It's December, and the weather outside is frightful—unless you're like Jeopardy!'s Ken Jennings, in which case you look forward all year to the promise of snow. Magical snowscapes, snow angels, snowmen, school cancellations, hilarious skidding cars—what's not to like? As you're walking through your winter wonderland this year, Ken will educate you with a flurry of knowledge to correct all your cold-weather confusion. We've been snowed in by misinformation long enough.

The Debunker: Does It Snow a Lot in Antarctica?

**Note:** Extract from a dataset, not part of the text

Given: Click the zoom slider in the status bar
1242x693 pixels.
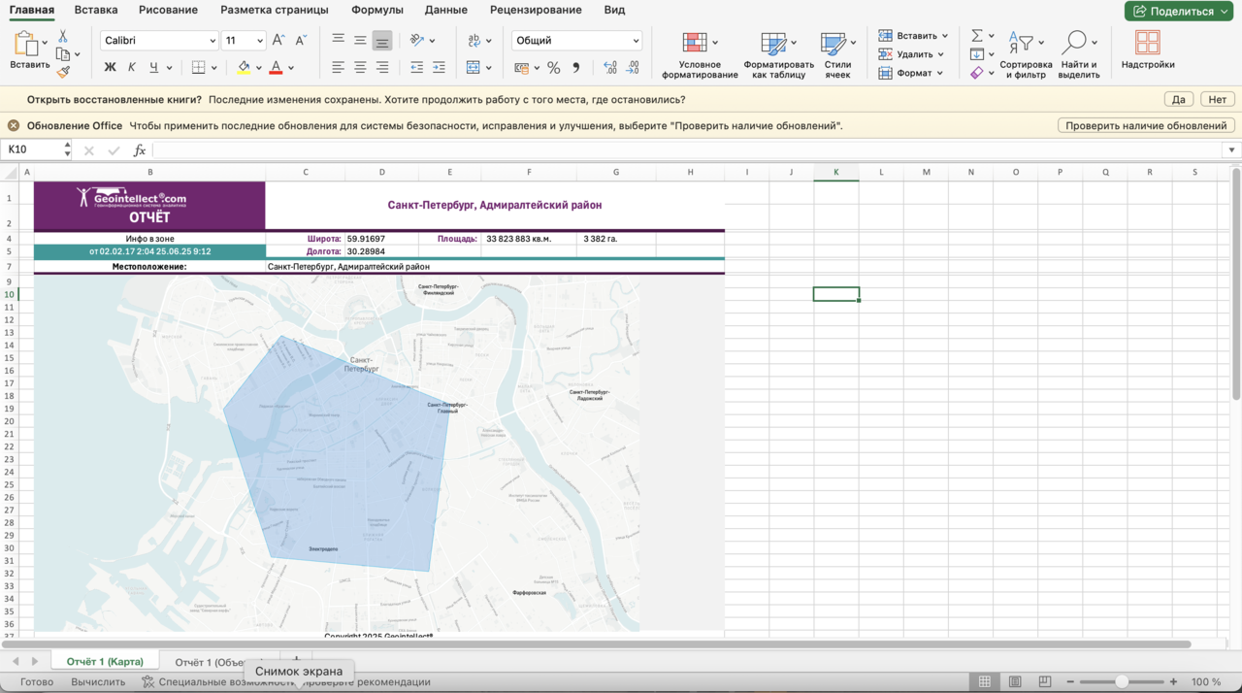Looking at the screenshot, I should point(1122,682).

"Is Antarctica snowy?" sounds like the polar equivalent of "Is the pope Catholic?" (The polar equivalent of "Does a bear poop in the woods?" is, of course, "Does a polar bear poop in the woods?") But the answer isn't as obvious as it sounds.

The Debunker

Sure, there's plenty of snow and icy compacted snow underfoot in Antarctica. A 2016 study found that just 0.18 percent of the Antarctic continent is exposed rock (pending future climate change, of course) and we know that much of the Antarctic icecap is literally miles thick. The South Pole, for example, sits at an elevation of 9,300 feet above sea level, but 9,000 feet of that is snow and ice.

But despite all the snow underfoot, there's very little in the air. The South Pole gets just 2 mm of precipitation every year, roughly one one-hundredth what you see in desert cities like Phoenix or Dubai. And 90 percent of that precipitation isn't really recognizable as flaky snow—it's just ice crystals condensing out of the air. Other polar stations also report very little snowfall. Frigid Vostok gets about 20mm of snow a year, while coastal stations may see just 300mm of precipitation annually, roughly what Los Angeles gets.

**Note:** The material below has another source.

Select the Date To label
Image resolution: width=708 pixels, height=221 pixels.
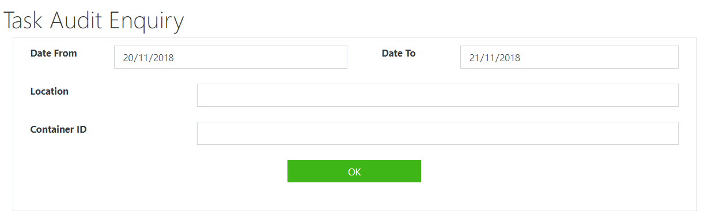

Why is the iciest place on earth as arid as any desert? Mostly because it's too cold. Cold air holds less moisture than warm air, and Antarctica's lack of sunlight and its high elevation (the highest of any continent) mean that you rarely get the milder surface conditions that would deliver heavy snowfall. Oceans, which could store heat and therefore moderate weather, are thousands of miles away from the frigid interior. The miles of snow and ice that cover Antarctica fell just a few millimeters at a time over millions of years. It's just than on this dark, chilly Costco freezer room of a continent, none of that snow ever melted. It's all still there!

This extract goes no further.